Tata Docomo has rolled out another TVC in its ‘Bhalai Ki Supply’ ad campaign. The campaign is targeted at the millennial population of India and has been conceptualised by Contract India.
This film titled 'Selfiesh' shows a girl clicking a selfie. She clicks the picture and puts her mobile into her bag. The voice over comes in at this point and tells the woman that it's pretty selfish of her to do that and urges her to send the picture to her boyfriend as that could be a stress buster for him. The boyfriend is shown getting lectured by his father simultaneously. The film ends with the girl shown sending the seflie and the voice over introducing Docomo's data plans.
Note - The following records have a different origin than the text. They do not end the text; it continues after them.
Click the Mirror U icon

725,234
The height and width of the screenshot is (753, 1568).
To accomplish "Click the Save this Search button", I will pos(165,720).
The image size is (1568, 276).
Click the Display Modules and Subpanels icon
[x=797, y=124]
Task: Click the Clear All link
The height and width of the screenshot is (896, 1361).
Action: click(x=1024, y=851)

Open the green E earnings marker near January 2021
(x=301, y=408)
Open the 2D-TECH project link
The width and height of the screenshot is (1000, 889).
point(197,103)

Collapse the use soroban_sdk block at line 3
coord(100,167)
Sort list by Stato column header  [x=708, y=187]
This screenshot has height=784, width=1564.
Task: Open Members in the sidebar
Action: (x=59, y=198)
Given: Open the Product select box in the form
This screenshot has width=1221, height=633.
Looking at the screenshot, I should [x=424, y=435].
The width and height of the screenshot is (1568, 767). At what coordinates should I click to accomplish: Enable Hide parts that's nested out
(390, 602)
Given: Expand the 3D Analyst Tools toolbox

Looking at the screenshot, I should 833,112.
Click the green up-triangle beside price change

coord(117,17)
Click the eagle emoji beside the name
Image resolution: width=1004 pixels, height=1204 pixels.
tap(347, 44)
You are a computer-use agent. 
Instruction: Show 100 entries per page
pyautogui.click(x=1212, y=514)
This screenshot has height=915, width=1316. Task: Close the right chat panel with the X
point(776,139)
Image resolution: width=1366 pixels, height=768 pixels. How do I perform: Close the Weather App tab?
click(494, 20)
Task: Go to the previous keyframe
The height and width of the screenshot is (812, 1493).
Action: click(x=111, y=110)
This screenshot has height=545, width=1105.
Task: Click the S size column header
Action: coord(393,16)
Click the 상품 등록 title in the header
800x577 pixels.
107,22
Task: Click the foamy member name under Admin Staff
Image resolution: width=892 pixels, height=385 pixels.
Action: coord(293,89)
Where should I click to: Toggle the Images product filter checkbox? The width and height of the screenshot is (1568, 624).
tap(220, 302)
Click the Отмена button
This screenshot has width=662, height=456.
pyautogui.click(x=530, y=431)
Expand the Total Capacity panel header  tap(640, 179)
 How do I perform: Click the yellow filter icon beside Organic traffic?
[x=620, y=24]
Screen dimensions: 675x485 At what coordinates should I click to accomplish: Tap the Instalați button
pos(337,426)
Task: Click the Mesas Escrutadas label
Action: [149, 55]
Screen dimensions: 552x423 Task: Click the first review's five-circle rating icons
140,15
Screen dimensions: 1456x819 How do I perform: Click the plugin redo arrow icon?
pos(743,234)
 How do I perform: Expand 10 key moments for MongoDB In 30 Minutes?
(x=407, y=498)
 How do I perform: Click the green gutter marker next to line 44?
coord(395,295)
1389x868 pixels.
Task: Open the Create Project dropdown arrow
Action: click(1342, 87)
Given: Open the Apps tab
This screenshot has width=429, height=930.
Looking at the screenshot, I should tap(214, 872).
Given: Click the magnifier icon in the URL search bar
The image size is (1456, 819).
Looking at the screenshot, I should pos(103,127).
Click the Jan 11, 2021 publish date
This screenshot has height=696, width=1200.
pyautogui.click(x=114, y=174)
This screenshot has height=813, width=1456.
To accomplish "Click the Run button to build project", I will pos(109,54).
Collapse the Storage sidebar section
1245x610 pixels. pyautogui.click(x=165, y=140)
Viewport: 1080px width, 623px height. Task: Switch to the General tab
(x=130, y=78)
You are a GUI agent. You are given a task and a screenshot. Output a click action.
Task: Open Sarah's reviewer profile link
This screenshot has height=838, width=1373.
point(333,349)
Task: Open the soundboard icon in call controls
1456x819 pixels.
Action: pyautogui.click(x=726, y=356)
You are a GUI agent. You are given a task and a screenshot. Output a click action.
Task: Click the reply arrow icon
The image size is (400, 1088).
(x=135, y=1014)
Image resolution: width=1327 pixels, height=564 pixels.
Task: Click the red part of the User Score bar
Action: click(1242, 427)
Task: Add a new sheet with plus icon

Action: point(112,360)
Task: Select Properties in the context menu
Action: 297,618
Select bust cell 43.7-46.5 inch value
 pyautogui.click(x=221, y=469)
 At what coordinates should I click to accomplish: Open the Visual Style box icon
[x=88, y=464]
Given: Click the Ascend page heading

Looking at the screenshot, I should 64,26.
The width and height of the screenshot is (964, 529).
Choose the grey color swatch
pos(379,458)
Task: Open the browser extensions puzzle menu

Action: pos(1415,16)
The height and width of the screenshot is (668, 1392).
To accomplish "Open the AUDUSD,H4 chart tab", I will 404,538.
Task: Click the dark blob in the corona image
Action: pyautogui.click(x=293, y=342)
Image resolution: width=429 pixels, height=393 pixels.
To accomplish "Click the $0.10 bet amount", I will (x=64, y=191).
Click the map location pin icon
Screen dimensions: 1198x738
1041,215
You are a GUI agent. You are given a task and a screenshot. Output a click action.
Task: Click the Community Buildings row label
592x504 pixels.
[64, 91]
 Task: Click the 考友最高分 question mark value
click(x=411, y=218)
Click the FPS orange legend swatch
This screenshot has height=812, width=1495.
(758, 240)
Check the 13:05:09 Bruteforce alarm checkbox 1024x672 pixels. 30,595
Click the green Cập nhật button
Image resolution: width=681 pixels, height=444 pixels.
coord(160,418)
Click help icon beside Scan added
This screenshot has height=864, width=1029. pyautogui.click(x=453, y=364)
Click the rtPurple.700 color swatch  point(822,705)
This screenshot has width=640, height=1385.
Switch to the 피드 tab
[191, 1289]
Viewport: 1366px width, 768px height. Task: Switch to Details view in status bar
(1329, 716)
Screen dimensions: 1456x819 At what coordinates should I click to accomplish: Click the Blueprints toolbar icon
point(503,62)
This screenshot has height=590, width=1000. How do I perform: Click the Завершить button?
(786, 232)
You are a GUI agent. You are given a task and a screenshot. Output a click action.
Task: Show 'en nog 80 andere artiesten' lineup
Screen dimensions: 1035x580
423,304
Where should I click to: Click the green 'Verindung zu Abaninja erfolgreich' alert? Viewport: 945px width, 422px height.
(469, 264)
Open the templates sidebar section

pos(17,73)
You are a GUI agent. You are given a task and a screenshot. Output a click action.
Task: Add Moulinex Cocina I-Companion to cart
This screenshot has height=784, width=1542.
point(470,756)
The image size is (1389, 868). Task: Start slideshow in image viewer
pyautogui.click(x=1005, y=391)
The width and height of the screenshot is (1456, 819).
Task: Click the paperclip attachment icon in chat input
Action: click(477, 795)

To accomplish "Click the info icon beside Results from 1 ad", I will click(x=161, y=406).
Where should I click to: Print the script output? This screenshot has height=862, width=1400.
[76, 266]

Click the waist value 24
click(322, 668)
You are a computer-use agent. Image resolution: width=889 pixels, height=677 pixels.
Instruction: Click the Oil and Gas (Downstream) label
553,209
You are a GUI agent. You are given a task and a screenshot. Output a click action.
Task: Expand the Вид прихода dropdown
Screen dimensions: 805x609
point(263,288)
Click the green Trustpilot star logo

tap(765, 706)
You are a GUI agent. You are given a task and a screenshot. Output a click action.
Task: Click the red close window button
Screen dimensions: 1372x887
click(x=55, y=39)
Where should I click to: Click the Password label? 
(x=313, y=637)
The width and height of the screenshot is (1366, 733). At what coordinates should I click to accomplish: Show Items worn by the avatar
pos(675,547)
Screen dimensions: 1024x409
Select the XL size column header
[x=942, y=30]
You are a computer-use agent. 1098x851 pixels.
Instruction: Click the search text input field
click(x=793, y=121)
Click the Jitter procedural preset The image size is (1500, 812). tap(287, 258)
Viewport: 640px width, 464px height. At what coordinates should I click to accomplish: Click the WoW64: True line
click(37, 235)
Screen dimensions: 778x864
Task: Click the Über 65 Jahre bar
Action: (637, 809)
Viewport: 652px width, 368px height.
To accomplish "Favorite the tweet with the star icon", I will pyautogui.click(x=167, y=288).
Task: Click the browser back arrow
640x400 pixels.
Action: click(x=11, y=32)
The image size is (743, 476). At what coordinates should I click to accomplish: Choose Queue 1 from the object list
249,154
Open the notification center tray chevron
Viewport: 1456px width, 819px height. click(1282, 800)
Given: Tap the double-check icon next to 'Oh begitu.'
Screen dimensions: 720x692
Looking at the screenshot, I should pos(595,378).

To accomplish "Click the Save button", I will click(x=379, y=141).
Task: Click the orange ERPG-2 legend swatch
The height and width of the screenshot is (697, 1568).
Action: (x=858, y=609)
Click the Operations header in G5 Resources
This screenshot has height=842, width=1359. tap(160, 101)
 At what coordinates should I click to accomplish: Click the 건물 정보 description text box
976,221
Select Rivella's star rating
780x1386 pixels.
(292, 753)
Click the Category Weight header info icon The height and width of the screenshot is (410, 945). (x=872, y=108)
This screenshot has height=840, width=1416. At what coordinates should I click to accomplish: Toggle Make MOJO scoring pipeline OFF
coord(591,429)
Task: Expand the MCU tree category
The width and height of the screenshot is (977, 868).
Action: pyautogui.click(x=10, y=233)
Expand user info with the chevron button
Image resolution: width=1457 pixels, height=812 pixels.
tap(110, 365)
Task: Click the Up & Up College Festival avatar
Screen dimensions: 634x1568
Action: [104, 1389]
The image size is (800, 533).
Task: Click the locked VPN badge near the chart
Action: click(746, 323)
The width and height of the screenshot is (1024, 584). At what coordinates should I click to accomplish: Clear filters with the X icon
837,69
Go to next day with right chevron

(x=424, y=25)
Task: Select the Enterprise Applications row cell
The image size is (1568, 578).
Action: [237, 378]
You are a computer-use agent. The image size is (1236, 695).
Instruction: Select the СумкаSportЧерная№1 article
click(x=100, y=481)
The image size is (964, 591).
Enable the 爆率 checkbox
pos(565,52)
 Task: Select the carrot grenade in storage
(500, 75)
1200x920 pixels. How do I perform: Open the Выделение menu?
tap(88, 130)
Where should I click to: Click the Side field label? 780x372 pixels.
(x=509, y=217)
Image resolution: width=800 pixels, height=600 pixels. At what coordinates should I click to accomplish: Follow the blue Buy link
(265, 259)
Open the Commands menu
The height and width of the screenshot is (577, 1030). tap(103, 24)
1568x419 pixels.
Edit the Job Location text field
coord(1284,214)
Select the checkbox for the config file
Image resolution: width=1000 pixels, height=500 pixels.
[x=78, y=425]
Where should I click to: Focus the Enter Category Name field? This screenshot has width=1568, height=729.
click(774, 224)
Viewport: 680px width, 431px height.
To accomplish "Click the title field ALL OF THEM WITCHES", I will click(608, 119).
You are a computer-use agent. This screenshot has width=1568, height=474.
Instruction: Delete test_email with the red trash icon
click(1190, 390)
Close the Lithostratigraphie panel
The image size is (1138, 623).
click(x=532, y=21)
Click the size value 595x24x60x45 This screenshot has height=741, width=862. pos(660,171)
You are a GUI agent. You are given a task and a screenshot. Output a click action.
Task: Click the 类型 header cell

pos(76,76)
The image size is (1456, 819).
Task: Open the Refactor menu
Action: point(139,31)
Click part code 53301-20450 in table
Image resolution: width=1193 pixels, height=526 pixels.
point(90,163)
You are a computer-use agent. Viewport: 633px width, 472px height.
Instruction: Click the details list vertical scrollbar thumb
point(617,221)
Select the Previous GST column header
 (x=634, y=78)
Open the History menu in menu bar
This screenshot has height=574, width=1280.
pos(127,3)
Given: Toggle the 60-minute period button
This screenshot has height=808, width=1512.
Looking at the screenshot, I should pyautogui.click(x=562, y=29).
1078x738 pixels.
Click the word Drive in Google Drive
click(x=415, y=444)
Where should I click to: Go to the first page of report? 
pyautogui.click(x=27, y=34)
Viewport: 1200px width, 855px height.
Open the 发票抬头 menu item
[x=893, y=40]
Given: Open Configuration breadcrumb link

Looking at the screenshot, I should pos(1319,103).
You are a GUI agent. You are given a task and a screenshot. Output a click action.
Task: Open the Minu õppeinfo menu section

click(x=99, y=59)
On the campaign, Gurinder Singh Sandhu, head - marketing, Tata Docomo, said, “India’s young, informed, vocal and aspirational population are the very face of the changing consumer landscape and Tata Docomo’s latest ad was formulated keeping their psyche in mind. India ranks ahead of the rest of the world when it comes to their Gen Y’s addiction to technology and smart devices. The current generation of millennials are opting for self-definition and personal communication via various social media platforms. Our TVCs are all about reaching out to this consumer-base through humorous ad films, while encouraging them to adopt Tata Docomo’s personalised data and voice plans that promise enhanced customer experience.”
Ashish Chakravarty, national creative director, Contract Advertising, added, “The online behavior of the youth is already quite open. So the idea of ‘Open Up’ needed a take that motivates the audience to keep doing what they are doing by reminding them how important it is to do so. Bhalai does exactly that. It changes the way you look at a simple share, like, tweet, a nonsensical Santa Banta joke or a Sanskaari meme. The campaign’s mock-altruistic tone makes people realise the almost life-saving power of jokes, memes, videos and gossip they keep sharing on the internet.”